Lesson 2226 of 2244
AI Bug Bounty Programs
Bug bounty programs find issues internal teams miss. AI bug bounties have specific design considerations.
Adults & Professionals · Safety & Governance · ~7 min read
The premise
AI bug bounties find issues; design considerations specific to AI matter.
What AI does well here
- Define scope (model behavior, prompt injection, data leakage)

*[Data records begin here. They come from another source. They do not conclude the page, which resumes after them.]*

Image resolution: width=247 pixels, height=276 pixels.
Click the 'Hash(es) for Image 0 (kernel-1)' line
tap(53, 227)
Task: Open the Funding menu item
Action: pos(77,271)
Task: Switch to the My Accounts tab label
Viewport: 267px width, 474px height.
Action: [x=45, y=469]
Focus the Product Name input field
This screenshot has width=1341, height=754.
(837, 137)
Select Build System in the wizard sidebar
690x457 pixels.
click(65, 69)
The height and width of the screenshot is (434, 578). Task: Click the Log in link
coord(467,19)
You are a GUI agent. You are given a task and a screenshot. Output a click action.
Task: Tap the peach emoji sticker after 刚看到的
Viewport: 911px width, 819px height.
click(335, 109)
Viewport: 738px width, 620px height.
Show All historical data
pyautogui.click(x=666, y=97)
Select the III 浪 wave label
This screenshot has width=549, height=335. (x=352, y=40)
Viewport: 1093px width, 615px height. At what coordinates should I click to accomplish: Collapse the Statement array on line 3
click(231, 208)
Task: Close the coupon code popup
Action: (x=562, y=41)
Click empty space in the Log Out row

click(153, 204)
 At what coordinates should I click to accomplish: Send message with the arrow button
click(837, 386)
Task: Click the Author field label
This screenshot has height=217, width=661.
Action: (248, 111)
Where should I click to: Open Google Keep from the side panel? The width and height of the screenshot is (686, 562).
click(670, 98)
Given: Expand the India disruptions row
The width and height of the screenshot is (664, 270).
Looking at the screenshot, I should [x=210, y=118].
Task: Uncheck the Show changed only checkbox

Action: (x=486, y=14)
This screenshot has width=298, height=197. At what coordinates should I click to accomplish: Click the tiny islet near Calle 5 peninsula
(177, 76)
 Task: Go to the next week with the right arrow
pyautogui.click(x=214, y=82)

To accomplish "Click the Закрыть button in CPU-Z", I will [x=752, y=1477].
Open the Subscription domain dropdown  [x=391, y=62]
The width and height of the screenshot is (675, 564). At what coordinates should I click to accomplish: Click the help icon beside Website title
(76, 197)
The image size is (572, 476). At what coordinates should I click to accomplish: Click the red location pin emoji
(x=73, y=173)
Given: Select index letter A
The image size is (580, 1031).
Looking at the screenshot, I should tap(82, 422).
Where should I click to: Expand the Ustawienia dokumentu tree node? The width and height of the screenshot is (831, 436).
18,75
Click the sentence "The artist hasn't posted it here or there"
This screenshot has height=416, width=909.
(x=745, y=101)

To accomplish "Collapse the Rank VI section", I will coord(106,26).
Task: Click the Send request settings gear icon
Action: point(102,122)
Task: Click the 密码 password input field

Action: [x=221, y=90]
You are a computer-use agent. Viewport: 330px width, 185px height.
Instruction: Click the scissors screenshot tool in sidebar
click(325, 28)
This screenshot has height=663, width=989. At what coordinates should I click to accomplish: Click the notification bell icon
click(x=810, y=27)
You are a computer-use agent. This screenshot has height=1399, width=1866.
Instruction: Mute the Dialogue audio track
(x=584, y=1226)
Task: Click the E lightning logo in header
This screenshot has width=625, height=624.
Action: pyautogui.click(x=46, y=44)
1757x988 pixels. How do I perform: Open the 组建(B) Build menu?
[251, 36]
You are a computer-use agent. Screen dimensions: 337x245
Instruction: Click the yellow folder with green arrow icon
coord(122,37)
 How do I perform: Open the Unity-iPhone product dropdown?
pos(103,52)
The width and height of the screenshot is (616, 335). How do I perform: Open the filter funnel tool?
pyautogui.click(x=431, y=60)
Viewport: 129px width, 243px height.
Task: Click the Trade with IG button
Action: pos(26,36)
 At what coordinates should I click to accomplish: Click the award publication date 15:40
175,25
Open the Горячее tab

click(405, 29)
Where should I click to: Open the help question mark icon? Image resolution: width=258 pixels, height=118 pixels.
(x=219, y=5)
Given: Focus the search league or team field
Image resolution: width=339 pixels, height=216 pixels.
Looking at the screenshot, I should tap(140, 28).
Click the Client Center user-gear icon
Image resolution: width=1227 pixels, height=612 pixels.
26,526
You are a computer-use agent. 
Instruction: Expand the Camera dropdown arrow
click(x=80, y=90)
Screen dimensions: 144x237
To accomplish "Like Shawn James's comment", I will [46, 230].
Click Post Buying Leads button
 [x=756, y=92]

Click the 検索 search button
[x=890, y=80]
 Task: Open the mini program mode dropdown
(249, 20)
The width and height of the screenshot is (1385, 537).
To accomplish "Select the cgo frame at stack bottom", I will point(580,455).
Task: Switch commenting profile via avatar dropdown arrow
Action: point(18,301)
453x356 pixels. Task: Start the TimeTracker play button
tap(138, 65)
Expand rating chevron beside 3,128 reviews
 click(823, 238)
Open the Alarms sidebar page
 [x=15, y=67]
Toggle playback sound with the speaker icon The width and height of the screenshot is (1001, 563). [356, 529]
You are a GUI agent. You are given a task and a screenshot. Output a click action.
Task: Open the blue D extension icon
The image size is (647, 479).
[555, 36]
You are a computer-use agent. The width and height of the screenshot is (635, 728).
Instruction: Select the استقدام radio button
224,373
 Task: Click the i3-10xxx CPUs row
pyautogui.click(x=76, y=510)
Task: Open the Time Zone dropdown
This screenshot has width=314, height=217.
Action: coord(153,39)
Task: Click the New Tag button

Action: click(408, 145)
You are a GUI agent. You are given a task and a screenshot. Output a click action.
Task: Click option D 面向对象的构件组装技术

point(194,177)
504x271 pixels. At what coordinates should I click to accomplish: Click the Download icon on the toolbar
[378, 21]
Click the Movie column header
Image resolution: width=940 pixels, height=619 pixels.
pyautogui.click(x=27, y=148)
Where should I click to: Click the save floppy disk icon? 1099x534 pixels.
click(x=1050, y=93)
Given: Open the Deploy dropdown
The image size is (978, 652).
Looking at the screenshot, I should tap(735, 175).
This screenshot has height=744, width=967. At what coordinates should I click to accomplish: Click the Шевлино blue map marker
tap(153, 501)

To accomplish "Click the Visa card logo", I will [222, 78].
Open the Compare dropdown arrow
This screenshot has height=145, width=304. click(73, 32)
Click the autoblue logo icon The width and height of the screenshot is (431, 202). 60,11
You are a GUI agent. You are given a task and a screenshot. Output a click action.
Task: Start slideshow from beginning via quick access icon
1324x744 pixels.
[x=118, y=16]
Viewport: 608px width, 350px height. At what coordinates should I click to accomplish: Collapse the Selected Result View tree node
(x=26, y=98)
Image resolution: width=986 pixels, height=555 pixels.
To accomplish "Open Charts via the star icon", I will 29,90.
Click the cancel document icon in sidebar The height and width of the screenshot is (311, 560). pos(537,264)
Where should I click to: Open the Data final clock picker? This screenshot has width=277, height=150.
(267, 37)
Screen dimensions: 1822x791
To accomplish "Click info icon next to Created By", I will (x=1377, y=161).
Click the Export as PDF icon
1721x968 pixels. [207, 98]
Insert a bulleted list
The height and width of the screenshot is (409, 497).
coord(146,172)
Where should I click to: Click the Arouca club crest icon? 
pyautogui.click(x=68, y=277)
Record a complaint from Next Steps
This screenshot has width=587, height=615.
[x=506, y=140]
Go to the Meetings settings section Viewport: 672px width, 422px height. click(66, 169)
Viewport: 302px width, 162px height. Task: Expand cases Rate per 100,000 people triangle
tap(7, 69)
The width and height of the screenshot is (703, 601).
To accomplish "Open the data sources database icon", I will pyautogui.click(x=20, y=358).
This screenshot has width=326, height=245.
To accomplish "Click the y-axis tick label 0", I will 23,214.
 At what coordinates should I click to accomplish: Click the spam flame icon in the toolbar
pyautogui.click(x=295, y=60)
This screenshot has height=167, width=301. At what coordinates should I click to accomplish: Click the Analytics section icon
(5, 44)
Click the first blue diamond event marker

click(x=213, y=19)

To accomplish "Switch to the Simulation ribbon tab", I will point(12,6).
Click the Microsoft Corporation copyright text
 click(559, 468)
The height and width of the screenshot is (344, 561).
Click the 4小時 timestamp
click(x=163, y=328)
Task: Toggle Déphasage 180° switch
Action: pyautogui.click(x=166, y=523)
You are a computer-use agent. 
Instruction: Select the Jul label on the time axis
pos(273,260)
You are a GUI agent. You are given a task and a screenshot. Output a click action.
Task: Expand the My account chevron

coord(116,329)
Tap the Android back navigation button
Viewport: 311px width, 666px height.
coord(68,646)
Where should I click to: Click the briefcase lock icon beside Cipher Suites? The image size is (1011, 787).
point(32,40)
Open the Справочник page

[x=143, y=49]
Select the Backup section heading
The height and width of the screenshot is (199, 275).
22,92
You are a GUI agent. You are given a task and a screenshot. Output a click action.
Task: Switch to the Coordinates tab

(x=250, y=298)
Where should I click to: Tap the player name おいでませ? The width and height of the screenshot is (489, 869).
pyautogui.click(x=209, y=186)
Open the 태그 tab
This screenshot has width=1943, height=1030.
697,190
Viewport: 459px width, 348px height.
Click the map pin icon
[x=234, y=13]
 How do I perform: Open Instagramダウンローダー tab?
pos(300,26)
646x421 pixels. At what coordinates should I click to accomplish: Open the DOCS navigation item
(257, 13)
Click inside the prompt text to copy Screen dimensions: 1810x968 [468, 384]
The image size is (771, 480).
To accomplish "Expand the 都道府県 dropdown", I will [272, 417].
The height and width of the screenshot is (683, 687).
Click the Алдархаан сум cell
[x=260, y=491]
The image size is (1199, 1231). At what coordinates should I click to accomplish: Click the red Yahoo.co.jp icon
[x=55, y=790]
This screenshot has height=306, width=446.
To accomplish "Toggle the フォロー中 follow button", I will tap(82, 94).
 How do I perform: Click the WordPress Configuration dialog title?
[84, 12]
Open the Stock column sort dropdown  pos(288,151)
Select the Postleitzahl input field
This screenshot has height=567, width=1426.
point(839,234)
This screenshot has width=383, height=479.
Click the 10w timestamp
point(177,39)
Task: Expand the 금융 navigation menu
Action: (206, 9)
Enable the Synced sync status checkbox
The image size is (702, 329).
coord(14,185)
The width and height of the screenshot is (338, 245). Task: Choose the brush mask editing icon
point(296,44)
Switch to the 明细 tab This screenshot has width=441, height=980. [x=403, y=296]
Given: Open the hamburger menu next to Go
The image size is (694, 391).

- Compensate fairly per finding severity
- Coordinate with researcher community
- Act on findings substantively
What AI cannot do
- Substitute bounties for internal safety work
- Catch every issue through bounties
- Make every bounty researcher happy
Key terms in this lesson
Practice this safely
Use a real but low-risk workflow from your day. Treat AI as a drafting and organizing layer, then verify the output before anyone relies on it.
- 1Ask AI to explain bug bounty in plain language, then underline anything that sounds uncertain or too broad.
- 2Give it one detail from "AI Bug Bounty Programs" and ask for two possible next steps plus one reason each step might be wrong.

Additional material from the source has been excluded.